非综合征家族型主动脉夹层致病基因分析

Study on Pathogenic genes of non-syndromic familial aortic dissection

目的对非综合征家族型主动脉夹层家系成员进行分析,探索家系的致病基因及突变位点。方法筛查收集遂宁市中心医院和海军军医大学第一附属医院病案库里2008年10月至2020年7月诊断为“主动脉夹层”的非综合征家族型患者及其家系成员的血液及病例信息,通过对其血液样本的进行外显子获取和基因测序、生物信息学分析等实验步骤,总结非综合征家族型主动脉夹层的易感基因。结果总共筛查并收集了3个家系共48个成员的血液及临床信息,通过测序分析,在3个家系中发现了与非综合征家族型主动脉夹层最相关的2个突变基因的3个突变位点,分别为COL3A1基因突变c.2753G>A(p.G918E)、FBN1基因突变c.5678A>G(p.N1893S)、COL3A1基因突变c.1979G>T(p.G660V)。将所有的患者进行综合分析,发现了9个公有突变基因69个公有突变位点,其中ZNF806突变频率最高(36%)。结论FBN1、COL3A1为非综合征家族型主动脉夹层的易感基因,非综合征家族型主动脉夹层具有家族聚集性及遗传性,通过对该类核心家系的基因测序成为主动脉夹层易感基因筛查及致病机制研究的关键。

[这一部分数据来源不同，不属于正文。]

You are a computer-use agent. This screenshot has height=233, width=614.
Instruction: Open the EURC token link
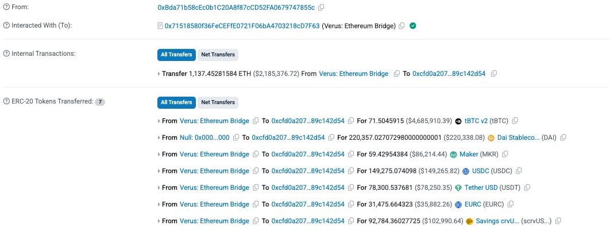pos(473,204)
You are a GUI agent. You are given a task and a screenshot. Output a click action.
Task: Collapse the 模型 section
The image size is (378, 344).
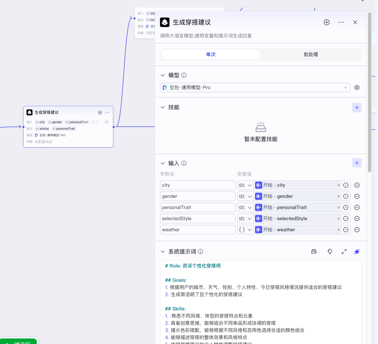click(x=162, y=75)
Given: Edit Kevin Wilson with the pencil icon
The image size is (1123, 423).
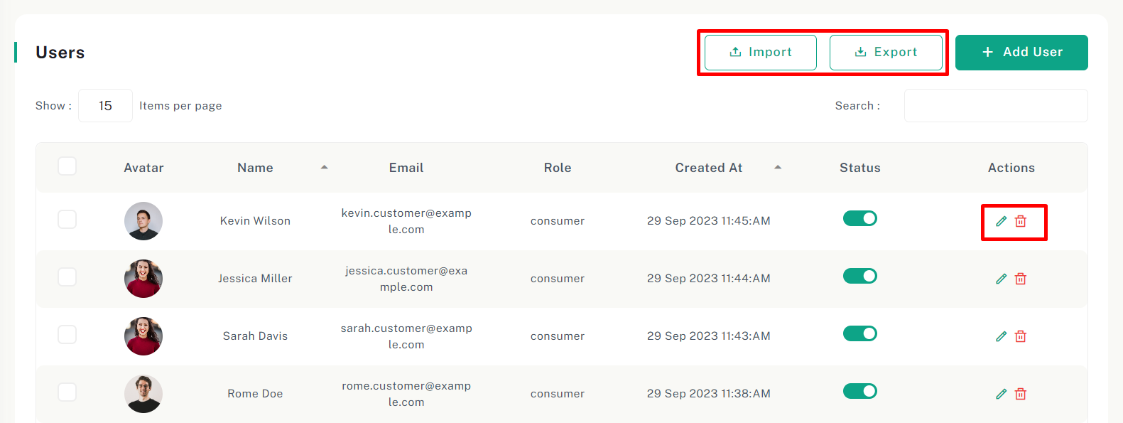Looking at the screenshot, I should (1001, 221).
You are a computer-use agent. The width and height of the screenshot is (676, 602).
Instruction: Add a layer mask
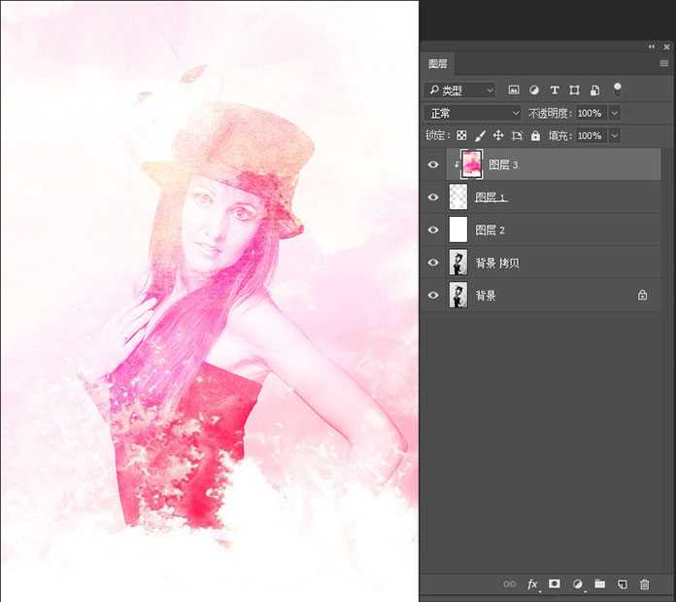pyautogui.click(x=555, y=584)
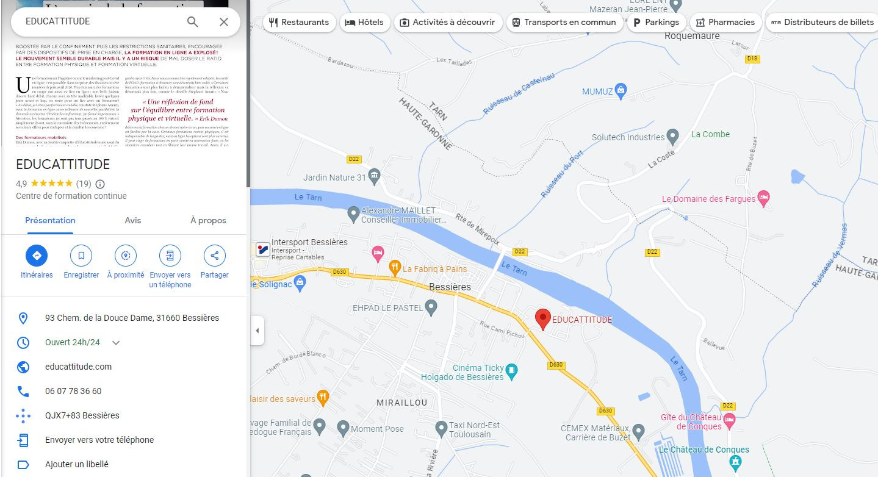Click Ajouter un libellé option
This screenshot has width=878, height=477.
(77, 464)
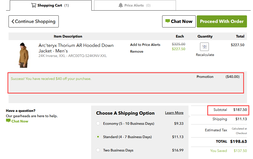This screenshot has width=253, height=159.
Task: Click the back chevron in Continue Shopping
Action: click(x=13, y=21)
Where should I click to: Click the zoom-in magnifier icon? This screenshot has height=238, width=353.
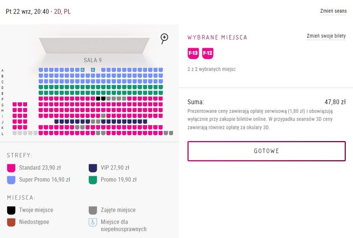[x=164, y=38]
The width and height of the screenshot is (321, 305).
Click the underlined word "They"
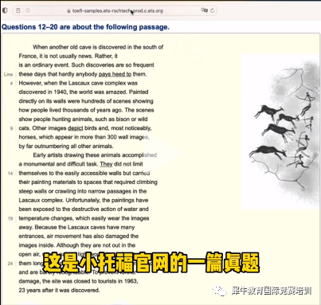click(x=106, y=164)
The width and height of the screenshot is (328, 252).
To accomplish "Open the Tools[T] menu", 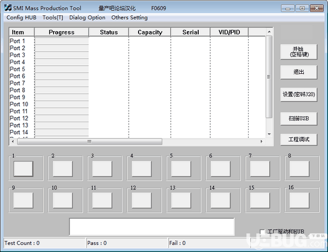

Objective To analyze members of families with non-syndromic familial aortic dissection and explore the pathogenic genes and mutation sites in these families.Methods The blood samples and medical records of the patients diagnosed with non-syndromic familial“aortic dissection”and their familial members from October 2008 to July 2020 were collected from the Suining Central Hospital and Shanghai Changhai Hospital.The exome capture,gene sequencing and bioinformatics analysis were performed on the blood samples to identify the susceptibility genes for non-syndromic familial aortic dissection.Results The blood samples and clinical information of 48 members from 3 families were screened and collected.Through sequencing analysis,3 mutational site in 2 mutant genes were found most associated with non-syndromic familial aortic dissection,i.e.,COL3A1 gene mutation c.2753G>A(p.G918E),FBN1 gene mutation c.5678A>G(p.N1893S)and COL3A1 gene mutation c.1979G>T(p.G660V).Based on a comprehensive analysis of all the patients,69 common mutational site in 9 common mutant genes were found,of which ZNF806 had the highest mutation frequency(36%).Conclusion FBN1 and COL3A1 would be the susceptibility genes of non-syndrome-family aortic dissection.Non-syndromic familial aortic dissection has familial aggregation and heredity.Gene sequencing of these nuclear families is the key to screen the susceptibility genes and study the pathogenic mechanism of aortic dissection.